--- START ---

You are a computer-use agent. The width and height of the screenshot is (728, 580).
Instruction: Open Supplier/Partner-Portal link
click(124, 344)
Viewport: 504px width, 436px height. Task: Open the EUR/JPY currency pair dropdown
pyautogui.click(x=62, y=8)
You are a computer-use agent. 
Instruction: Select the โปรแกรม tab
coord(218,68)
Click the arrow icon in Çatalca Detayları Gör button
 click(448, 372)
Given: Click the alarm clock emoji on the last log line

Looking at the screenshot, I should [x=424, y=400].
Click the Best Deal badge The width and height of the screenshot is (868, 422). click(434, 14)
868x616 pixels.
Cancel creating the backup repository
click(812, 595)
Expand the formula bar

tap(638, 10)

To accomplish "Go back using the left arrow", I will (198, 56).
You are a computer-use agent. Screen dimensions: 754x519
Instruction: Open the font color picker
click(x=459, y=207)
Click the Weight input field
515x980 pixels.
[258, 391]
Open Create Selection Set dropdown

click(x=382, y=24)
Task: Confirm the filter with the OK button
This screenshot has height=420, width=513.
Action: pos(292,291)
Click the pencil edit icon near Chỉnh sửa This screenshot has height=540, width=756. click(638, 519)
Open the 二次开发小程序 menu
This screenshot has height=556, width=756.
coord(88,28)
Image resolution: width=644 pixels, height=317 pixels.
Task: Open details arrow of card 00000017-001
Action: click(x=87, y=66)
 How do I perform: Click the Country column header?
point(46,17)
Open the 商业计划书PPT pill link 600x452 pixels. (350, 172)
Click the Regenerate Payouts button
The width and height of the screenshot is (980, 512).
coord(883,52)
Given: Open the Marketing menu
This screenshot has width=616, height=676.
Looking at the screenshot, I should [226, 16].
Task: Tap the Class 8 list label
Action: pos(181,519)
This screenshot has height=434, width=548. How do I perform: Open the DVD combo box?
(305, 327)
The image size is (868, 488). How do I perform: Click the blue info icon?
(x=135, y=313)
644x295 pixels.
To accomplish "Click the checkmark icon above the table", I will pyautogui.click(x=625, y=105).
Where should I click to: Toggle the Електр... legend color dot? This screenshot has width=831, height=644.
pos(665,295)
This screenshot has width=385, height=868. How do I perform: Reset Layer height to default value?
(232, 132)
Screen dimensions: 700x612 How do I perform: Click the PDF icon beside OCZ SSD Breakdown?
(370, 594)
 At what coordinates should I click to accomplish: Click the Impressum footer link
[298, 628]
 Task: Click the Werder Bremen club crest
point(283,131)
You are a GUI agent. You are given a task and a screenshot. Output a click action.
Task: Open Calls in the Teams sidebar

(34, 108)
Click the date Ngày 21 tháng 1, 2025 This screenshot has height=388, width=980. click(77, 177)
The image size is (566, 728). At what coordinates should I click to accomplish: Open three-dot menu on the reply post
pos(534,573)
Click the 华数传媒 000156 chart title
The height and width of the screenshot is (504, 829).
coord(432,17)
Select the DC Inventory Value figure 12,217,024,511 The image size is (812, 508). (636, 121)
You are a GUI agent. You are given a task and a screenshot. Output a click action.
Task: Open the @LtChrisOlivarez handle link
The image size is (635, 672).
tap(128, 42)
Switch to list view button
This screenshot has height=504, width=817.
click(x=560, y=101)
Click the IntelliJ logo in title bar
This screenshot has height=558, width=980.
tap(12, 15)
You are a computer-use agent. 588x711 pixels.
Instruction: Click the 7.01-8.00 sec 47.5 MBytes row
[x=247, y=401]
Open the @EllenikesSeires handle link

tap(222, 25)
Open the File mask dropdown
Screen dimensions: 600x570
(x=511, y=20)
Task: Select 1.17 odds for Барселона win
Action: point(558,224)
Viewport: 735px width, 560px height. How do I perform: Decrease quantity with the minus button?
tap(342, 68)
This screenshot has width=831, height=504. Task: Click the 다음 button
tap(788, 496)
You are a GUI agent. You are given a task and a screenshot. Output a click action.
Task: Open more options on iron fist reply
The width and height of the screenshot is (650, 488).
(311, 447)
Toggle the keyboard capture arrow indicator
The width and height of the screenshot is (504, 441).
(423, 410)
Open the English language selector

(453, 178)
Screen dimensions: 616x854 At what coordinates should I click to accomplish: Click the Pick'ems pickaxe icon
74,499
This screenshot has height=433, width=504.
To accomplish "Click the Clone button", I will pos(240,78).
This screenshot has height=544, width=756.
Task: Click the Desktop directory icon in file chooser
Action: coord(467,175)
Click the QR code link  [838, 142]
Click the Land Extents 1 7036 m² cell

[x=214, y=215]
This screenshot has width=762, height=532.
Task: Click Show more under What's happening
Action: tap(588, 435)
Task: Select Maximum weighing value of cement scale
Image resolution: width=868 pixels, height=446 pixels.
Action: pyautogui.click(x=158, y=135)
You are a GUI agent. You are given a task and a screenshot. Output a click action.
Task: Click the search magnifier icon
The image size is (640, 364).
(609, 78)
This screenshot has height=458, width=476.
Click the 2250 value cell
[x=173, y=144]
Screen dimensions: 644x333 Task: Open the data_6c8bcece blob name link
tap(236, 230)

--- END ---

Task:
Each record should be repeated in full, exactly as it is written.

Result:
You are a computer-use agent. The width and height of the screenshot is (728, 580).
Instruction: Open Supplier/Partner-Portal link
click(124, 344)
Viewport: 504px width, 436px height. Task: Open the EUR/JPY currency pair dropdown
pyautogui.click(x=62, y=8)
You are a computer-use agent. 
Instruction: Select the โปรแกรม tab
coord(218,68)
Click the arrow icon in Çatalca Detayları Gör button
 click(448, 372)
Given: Click the alarm clock emoji on the last log line

Looking at the screenshot, I should [x=424, y=400].
Click the Best Deal badge The width and height of the screenshot is (868, 422). click(434, 14)
868x616 pixels.
Cancel creating the backup repository
click(812, 595)
Expand the formula bar

tap(638, 10)

To accomplish "Go back using the left arrow", I will (198, 56).
You are a computer-use agent. Screen dimensions: 754x519
Instruction: Open the font color picker
click(x=459, y=207)
Click the Weight input field
515x980 pixels.
[258, 391]
Open Create Selection Set dropdown

click(x=382, y=24)
Task: Confirm the filter with the OK button
This screenshot has height=420, width=513.
Action: pos(292,291)
Click the pencil edit icon near Chỉnh sửa This screenshot has height=540, width=756. click(638, 519)
Open the 二次开发小程序 menu
This screenshot has height=556, width=756.
coord(88,28)
Image resolution: width=644 pixels, height=317 pixels.
Task: Open details arrow of card 00000017-001
Action: click(x=87, y=66)
 How do I perform: Click the Country column header?
point(46,17)
Open the 商业计划书PPT pill link 600x452 pixels. (350, 172)
Click the Regenerate Payouts button
The width and height of the screenshot is (980, 512).
coord(883,52)
Given: Open the Marketing menu
This screenshot has width=616, height=676.
Looking at the screenshot, I should [226, 16].
Task: Tap the Class 8 list label
Action: pos(181,519)
This screenshot has height=434, width=548. How do I perform: Open the DVD combo box?
(305, 327)
The image size is (868, 488). How do I perform: Click the blue info icon?
(x=135, y=313)
644x295 pixels.
To accomplish "Click the checkmark icon above the table", I will pyautogui.click(x=625, y=105).
Where should I click to: Toggle the Електр... legend color dot? This screenshot has width=831, height=644.
pos(665,295)
This screenshot has width=385, height=868. How do I perform: Reset Layer height to default value?
(232, 132)
Screen dimensions: 700x612 How do I perform: Click the PDF icon beside OCZ SSD Breakdown?
(370, 594)
 At what coordinates should I click to accomplish: Click the Impressum footer link
[298, 628]
 Task: Click the Werder Bremen club crest
point(283,131)
You are a GUI agent. You are given a task and a screenshot. Output a click action.
Task: Open Calls in the Teams sidebar

(34, 108)
Click the date Ngày 21 tháng 1, 2025 This screenshot has height=388, width=980. click(77, 177)
The image size is (566, 728). At what coordinates should I click to accomplish: Open three-dot menu on the reply post
pos(534,573)
Click the 华数传媒 000156 chart title
The height and width of the screenshot is (504, 829).
coord(432,17)
Select the DC Inventory Value figure 12,217,024,511 The image size is (812, 508). (636, 121)
You are a GUI agent. You are given a task and a screenshot. Output a click action.
Task: Open the @LtChrisOlivarez handle link
The image size is (635, 672).
tap(128, 42)
Switch to list view button
This screenshot has height=504, width=817.
click(x=560, y=101)
Click the IntelliJ logo in title bar
This screenshot has height=558, width=980.
tap(12, 15)
You are a computer-use agent. 588x711 pixels.
Instruction: Click the 7.01-8.00 sec 47.5 MBytes row
[x=247, y=401]
Open the @EllenikesSeires handle link

tap(222, 25)
Open the File mask dropdown
Screen dimensions: 600x570
(x=511, y=20)
Task: Select 1.17 odds for Барселона win
Action: point(558,224)
Viewport: 735px width, 560px height. How do I perform: Decrease quantity with the minus button?
tap(342, 68)
This screenshot has width=831, height=504. Task: Click the 다음 button
tap(788, 496)
You are a GUI agent. You are given a task and a screenshot. Output a click action.
Task: Open more options on iron fist reply
The width and height of the screenshot is (650, 488).
(311, 447)
Toggle the keyboard capture arrow indicator
The width and height of the screenshot is (504, 441).
(423, 410)
Open the English language selector

(453, 178)
Screen dimensions: 616x854 At what coordinates should I click to accomplish: Click the Pick'ems pickaxe icon
74,499
This screenshot has height=433, width=504.
To accomplish "Click the Clone button", I will pos(240,78).
This screenshot has height=544, width=756.
Task: Click the Desktop directory icon in file chooser
Action: coord(467,175)
Click the QR code link  [838, 142]
Click the Land Extents 1 7036 m² cell

[x=214, y=215]
This screenshot has width=762, height=532.
Task: Click Show more under What's happening
Action: tap(588, 435)
Task: Select Maximum weighing value of cement scale
Image resolution: width=868 pixels, height=446 pixels.
Action: pyautogui.click(x=158, y=135)
You are a GUI agent. You are given a task and a screenshot. Output a click action.
Task: Click the search magnifier icon
The image size is (640, 364).
(609, 78)
This screenshot has height=458, width=476.
Click the 2250 value cell
[x=173, y=144]
Screen dimensions: 644x333 Task: Open the data_6c8bcece blob name link
tap(236, 230)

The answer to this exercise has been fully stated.